MIT Tech Review AI July 12, 2024 NEUTRAL

How GPT-4 helps writers while narrowing creative range

New research in Science Advances suggests GPT-4 can improve short-story writing for people who score lower on a creativity task. But the same AI assistance appears to make stories more similar to one another, raising questions about creativity at scale.

Generative AI can make creative work faster and easier, but new research suggests the benefit is uneven. In a study of short-story writing with GPT-4, AI support helped some writers produce stronger work while also making the overall set of stories less varied.

What the study tested

The research, published in Science Advances, examined how people used OpenAI’s large language model GPT-4 to write short stories. The goal was not simply to ask whether AI can produce text that appears creative. The researchers wanted to see whether access to the model changed human creativity.

To do that, the study used two measures: novelty and usefulness. Novelty referred to how original a story was. Usefulness reflected whether the story could potentially be developed into a book or another publishable work.

The researchers first recruited 293 people through Prolific. Each participant completed a task meant to measure inherent creativity: they had to provide 10 words that were as different from one another as possible.

After that, participants were asked to write an eight-sentence story for young adults. They wrote on one of three topics: an adventure in the jungle, on open seas, or on a different planet.

How GPT-4 was used

The participants were randomly divided into three groups. One group had to write only from their own ideas. A second group could receive a single story idea from GPT-4. A third group could receive up to five story ideas from the model.

Among the participants who had the option to use AI assistance, 88.4% chose to do so. That high uptake matters because it shows that most people offered help from the model were willing to bring it into the creative process.

After writing, participants rated how creative they thought their own stories were. A separate group of 600 recruits then reviewed the stories. Each reviewer saw six stories and evaluated them for stylistic characteristics, novelty, and usefulness.

The strongest evaluated creativity appeared among writers who had the greatest access to GPT-4. But that result came with an important qualification: the largest gains were seen among writers who had scored lower on the initial creativity task.

The boost was not equal

The study found a leveling effect. Writers who appeared less creative at the start benefited most from GPT-4 ideas. Writers who were already creative did not see the same kind of improvement in their story quality.

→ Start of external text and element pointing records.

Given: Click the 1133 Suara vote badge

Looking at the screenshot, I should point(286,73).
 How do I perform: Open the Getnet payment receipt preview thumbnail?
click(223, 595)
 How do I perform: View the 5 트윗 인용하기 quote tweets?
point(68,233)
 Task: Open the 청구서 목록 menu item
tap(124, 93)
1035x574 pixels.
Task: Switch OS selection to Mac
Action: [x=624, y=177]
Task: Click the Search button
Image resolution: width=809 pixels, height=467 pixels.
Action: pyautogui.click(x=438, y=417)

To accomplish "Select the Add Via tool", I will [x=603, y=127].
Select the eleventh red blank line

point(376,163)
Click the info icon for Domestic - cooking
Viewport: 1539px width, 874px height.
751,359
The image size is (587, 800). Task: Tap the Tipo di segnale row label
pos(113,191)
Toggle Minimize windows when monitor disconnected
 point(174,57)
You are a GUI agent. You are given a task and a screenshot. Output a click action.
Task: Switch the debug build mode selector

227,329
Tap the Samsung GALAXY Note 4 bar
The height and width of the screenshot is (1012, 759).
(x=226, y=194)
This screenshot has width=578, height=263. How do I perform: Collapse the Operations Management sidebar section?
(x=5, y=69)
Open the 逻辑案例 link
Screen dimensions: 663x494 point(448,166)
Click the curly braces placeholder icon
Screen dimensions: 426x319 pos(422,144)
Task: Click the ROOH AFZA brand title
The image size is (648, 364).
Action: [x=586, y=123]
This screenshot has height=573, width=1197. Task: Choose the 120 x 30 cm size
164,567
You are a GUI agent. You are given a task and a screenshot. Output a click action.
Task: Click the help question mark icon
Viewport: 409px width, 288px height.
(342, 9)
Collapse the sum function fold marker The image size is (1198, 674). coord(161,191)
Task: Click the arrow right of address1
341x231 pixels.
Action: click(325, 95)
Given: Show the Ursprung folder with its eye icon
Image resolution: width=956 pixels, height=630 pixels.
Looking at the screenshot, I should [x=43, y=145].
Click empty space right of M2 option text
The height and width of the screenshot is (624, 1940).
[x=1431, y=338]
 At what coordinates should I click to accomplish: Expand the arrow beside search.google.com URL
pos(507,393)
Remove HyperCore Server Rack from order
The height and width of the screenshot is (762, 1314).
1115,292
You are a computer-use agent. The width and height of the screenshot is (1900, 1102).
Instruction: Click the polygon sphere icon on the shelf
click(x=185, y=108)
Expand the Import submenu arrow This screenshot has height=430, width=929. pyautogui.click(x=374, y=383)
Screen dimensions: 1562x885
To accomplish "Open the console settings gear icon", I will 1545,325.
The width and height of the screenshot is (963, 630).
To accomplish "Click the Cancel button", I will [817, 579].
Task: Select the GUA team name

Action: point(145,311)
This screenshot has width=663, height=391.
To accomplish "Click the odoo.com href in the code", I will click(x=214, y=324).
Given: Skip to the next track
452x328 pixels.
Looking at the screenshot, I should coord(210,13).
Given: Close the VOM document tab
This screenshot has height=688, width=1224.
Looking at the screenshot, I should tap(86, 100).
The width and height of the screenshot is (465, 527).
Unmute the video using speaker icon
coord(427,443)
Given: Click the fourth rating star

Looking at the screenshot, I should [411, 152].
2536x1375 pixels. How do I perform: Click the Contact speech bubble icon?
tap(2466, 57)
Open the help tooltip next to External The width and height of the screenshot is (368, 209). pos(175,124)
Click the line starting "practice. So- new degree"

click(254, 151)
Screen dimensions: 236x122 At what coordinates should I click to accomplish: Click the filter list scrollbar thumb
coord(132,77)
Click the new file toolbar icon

Anil Doshi, an assistant professor at the UCL School of Management in the UK and a coauthor of the paper, described the result directly:

“We see this leveling effect where the least creative writers get the biggest benefit,”

He added that the study did not show the same benefit for people who were already inherently creative. That distinction is central to the findings. GPT-4 did not act as a universal creativity amplifier. It helped most where writers had more room to gain.

Tuhin Chakrabarty, a computer science researcher at Columbia University who specializes in AI and creativity but was not involved in the study, said the findings make sense. People who are already creative do not need AI in the same way to be creative.

Why similar stories are a problem

The research also found a trade-off. Stories written with AI assistance were more similar to one another than stories produced entirely by humans.

That matters because creativity is not only about making one person’s output better. It is also about the range of ideas produced across a group. If many writers lean on the same model for ideas, the individual story may improve while the collective body of work becomes less distinctive.

Chakrabarty noted that AI-generated stories showed similarity in semantics and content. He also pointed to recognizable patterns in AI-generated writing, including very long, exposition-heavy sentences and the use of many stereotypes.

In his view, these traits can weaken overall creativity. He summarized the issue this way:

“Good writing is all about showing, not telling. AI is always telling.”

The study’s broader concern is that AI models draw from the data they were trained on. In the short-story task, that meant AI-assisted stories were less distinctive than ideas created entirely by human participants.

What this means for creative work

The findings point to a practical tension for writers, publishers, and anyone using generative AI for creative production. GPT-4 can be useful, especially when a person is stuck or has fewer initial ideas. It can provide a starting point and help lift weaker drafts.

But if many people use the same kind of system in the same way, creative work may begin to converge. The source of assistance becomes shared, and the resulting stories can begin to resemble one another more than work produced without that assistance.

For the publishing industry, the study raises a clear possibility. If generative AI were widely embraced, books could become more homogenous because they would be produced with models trained on the same corpus.

That does not mean AI has no place in creative work. The research suggests a more specific conclusion: AI can help individuals, but it may reduce variety when viewed across the whole group.

Oliver Hauser, a professor at the University of Exeter Business School and another coauthor of the study, said the point is to understand both the strengths and limits of the technology. As he put it:

“Just because technology can be transformative, it doesn’t mean it will be,”

The lesson is not that generative AI makes creativity disappear. It is that creative gains depend on who is using it, how they use it, and whether the broader result becomes richer or more uniform.